# Records to use
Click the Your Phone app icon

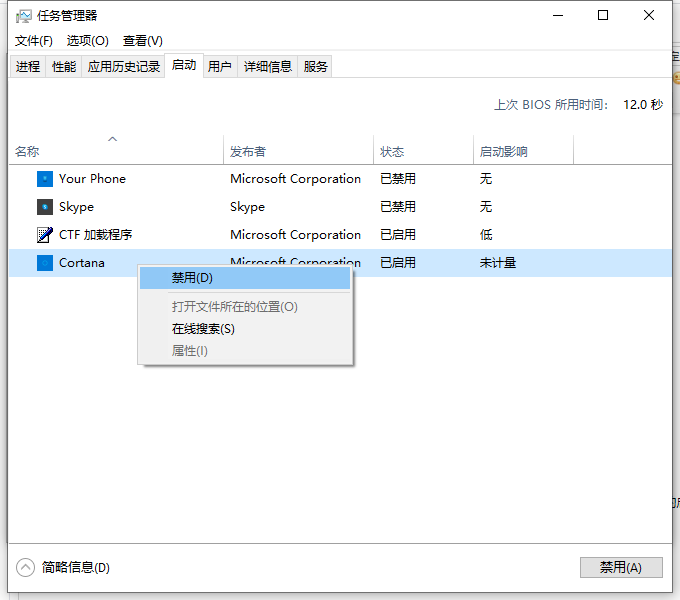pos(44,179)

...

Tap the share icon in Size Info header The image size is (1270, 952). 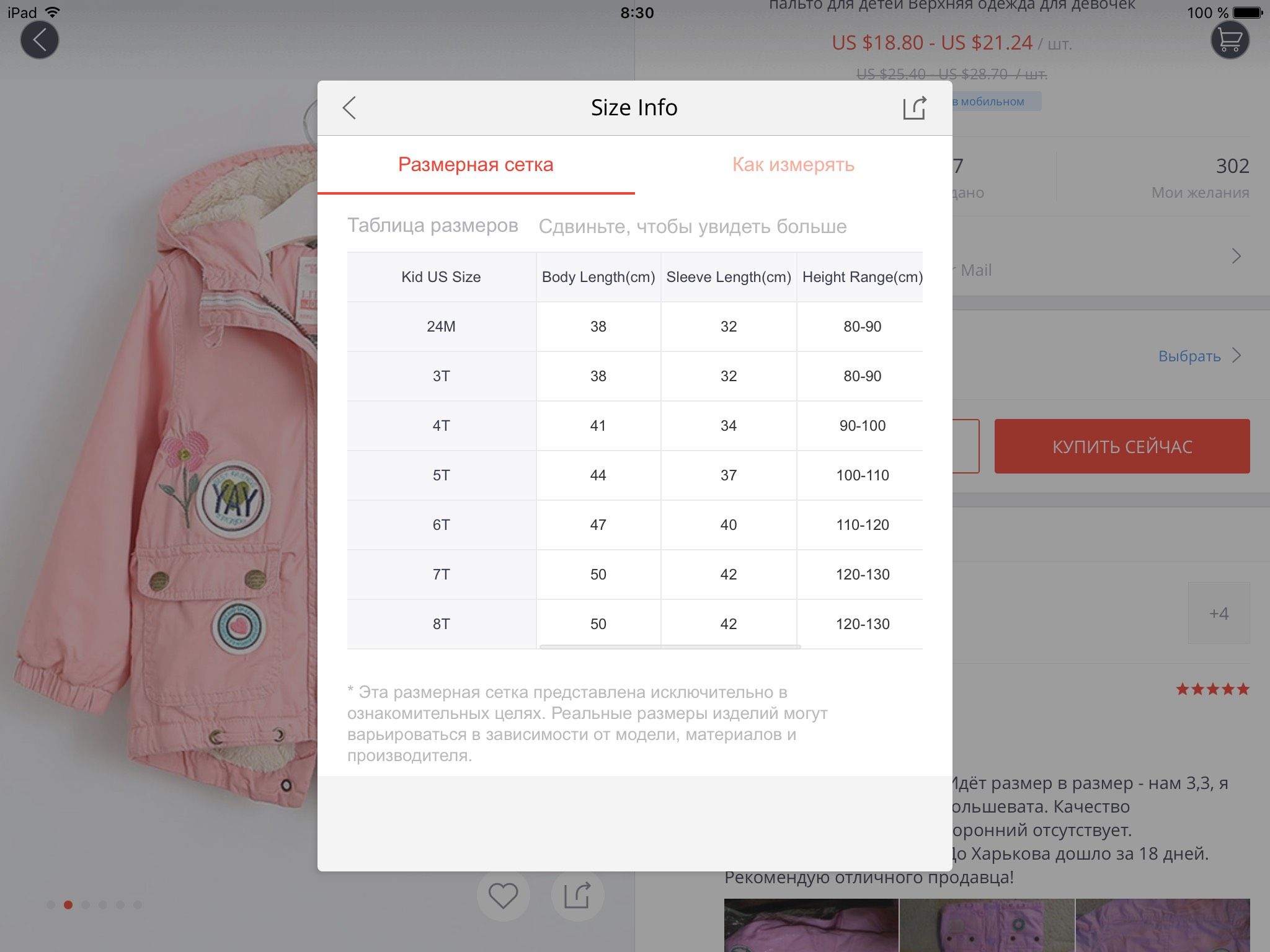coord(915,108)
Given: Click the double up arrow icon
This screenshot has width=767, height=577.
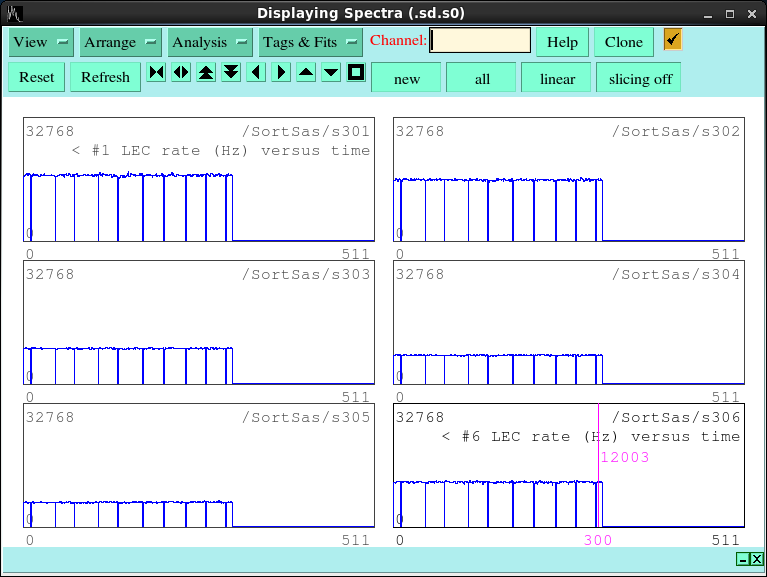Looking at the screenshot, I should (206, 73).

* * *

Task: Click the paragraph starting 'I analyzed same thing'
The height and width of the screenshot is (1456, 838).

# Work task
Using the data above, reproduce exactly the lines between those holding "Task: Click the" and "The height and", inclusive, and no others.

# Response area
Task: Click the paragraph starting 'I analyzed same thing'
The height and width of the screenshot is (1456, 838).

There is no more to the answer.